== Assignment ==
Print exactly the lines below between the line holding "Mi cuenta (558, 2335)" and the line holding "久久久久精品国产麻豆,麻豆APP在线观看,黄色麻豆网站,麻豆国产在线视频 (409, 32)", inclusive, and nothing more.

Pixel coordinate grounding data:
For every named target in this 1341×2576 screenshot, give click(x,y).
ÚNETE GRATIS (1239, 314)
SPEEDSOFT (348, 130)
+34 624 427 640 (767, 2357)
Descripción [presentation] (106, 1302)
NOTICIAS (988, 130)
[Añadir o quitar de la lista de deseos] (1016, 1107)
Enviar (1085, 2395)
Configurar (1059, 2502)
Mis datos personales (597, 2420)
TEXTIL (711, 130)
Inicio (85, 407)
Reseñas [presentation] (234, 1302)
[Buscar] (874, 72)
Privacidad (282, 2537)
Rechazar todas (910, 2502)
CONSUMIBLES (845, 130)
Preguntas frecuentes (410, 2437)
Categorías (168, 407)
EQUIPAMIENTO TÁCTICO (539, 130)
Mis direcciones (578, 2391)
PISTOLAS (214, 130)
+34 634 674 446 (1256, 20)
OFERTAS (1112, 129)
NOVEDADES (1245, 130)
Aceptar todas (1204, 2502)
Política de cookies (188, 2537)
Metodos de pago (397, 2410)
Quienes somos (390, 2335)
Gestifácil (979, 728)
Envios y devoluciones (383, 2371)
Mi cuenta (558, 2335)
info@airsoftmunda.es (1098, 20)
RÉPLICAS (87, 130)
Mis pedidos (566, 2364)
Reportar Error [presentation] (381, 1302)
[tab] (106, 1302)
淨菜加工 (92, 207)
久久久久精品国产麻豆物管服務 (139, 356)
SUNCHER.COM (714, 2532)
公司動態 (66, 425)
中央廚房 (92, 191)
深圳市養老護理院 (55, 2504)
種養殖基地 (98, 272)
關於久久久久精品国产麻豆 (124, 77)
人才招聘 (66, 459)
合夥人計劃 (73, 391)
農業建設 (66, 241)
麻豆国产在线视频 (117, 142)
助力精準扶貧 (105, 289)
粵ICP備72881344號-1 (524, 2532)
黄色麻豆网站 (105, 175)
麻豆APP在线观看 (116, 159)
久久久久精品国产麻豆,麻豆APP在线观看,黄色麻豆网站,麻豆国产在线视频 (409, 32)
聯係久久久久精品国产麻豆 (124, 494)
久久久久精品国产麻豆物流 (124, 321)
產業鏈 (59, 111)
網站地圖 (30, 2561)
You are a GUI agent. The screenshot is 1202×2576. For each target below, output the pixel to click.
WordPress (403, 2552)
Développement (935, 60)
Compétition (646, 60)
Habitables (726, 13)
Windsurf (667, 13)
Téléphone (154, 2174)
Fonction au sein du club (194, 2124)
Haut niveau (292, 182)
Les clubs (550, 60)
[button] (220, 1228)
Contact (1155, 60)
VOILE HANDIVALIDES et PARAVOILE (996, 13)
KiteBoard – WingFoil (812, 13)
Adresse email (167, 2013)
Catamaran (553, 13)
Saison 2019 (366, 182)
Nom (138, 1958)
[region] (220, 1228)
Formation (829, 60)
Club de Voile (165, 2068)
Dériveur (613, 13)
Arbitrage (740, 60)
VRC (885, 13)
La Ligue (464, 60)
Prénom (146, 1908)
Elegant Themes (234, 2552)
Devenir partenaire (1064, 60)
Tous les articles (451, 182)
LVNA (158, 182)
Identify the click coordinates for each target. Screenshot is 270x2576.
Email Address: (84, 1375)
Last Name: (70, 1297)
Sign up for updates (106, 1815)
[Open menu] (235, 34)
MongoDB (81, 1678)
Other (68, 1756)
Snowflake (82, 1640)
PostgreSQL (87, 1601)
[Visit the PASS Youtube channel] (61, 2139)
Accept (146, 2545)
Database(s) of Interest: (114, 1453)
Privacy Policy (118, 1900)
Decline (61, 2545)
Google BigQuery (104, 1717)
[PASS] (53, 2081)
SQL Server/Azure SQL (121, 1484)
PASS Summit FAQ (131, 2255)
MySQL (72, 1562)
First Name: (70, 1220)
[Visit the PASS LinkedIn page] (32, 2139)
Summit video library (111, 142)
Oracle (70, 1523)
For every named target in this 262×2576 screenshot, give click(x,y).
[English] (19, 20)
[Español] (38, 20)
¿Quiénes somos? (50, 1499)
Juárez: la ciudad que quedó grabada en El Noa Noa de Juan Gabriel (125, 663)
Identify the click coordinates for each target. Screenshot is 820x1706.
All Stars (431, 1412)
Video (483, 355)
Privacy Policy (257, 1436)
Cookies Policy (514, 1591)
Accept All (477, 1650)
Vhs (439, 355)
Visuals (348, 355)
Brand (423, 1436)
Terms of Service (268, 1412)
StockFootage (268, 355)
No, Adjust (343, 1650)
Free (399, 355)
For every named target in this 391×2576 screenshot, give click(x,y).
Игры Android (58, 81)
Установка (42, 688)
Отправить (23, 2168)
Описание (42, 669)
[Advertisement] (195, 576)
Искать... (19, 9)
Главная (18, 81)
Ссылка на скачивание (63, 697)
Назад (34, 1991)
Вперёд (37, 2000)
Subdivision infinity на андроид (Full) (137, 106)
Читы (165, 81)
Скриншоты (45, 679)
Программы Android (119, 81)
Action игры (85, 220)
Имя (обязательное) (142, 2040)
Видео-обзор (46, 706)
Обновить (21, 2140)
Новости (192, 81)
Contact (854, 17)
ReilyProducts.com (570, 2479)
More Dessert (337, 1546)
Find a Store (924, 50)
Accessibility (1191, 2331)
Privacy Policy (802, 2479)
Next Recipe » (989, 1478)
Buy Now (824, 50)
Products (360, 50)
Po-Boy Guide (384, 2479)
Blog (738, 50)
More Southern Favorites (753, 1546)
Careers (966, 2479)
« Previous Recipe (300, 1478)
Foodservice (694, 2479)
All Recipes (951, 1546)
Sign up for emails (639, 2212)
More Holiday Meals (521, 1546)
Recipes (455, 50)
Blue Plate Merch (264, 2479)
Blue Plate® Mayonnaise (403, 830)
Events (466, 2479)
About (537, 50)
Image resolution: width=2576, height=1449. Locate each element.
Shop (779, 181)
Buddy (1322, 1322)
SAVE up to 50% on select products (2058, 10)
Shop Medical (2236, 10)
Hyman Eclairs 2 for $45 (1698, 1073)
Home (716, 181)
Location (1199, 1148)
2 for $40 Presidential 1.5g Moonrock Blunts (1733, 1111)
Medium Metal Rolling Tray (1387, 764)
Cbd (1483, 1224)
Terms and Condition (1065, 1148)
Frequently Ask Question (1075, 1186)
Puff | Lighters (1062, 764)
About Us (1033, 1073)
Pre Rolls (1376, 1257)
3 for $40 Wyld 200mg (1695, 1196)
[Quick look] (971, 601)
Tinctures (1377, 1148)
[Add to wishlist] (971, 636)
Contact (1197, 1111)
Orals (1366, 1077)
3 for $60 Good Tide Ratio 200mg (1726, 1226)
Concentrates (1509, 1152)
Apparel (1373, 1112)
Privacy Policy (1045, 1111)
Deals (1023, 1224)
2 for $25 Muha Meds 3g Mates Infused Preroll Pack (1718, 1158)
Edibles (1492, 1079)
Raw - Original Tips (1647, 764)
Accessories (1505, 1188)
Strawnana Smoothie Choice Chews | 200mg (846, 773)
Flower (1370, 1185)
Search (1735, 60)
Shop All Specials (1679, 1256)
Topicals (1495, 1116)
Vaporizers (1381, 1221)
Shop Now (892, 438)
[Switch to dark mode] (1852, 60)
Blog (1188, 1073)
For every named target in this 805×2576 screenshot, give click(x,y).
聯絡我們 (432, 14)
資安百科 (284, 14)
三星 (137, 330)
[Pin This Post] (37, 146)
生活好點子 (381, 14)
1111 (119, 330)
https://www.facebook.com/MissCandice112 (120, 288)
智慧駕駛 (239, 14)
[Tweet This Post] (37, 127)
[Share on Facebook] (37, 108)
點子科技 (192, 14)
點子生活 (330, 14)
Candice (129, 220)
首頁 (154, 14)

== Your solution ==
Mi cuenta (558, 2335)
info@airsoftmunda.es (1098, 20)
RÉPLICAS (87, 130)
Mis pedidos (566, 2364)
Reportar Error [presentation] (381, 1302)
[tab] (106, 1302)
淨菜加工 (92, 207)
久久久久精品国产麻豆物管服務 (139, 356)
SUNCHER.COM (714, 2532)
公司動態 (66, 425)
中央廚房 (92, 191)
深圳市養老護理院 (55, 2504)
種養殖基地 (98, 272)
關於久久久久精品国产麻豆 (124, 77)
人才招聘 (66, 459)
合夥人計劃 (73, 391)
農業建設 (66, 241)
麻豆国产在线视频 (117, 142)
助力精準扶貧 (105, 289)
粵ICP備72881344號-1 (524, 2532)
黄色麻豆网站 (105, 175)
麻豆APP在线观看 (116, 159)
久久久久精品国产麻豆,麻豆APP在线观看,黄色麻豆网站,麻豆国产在线视频 (409, 32)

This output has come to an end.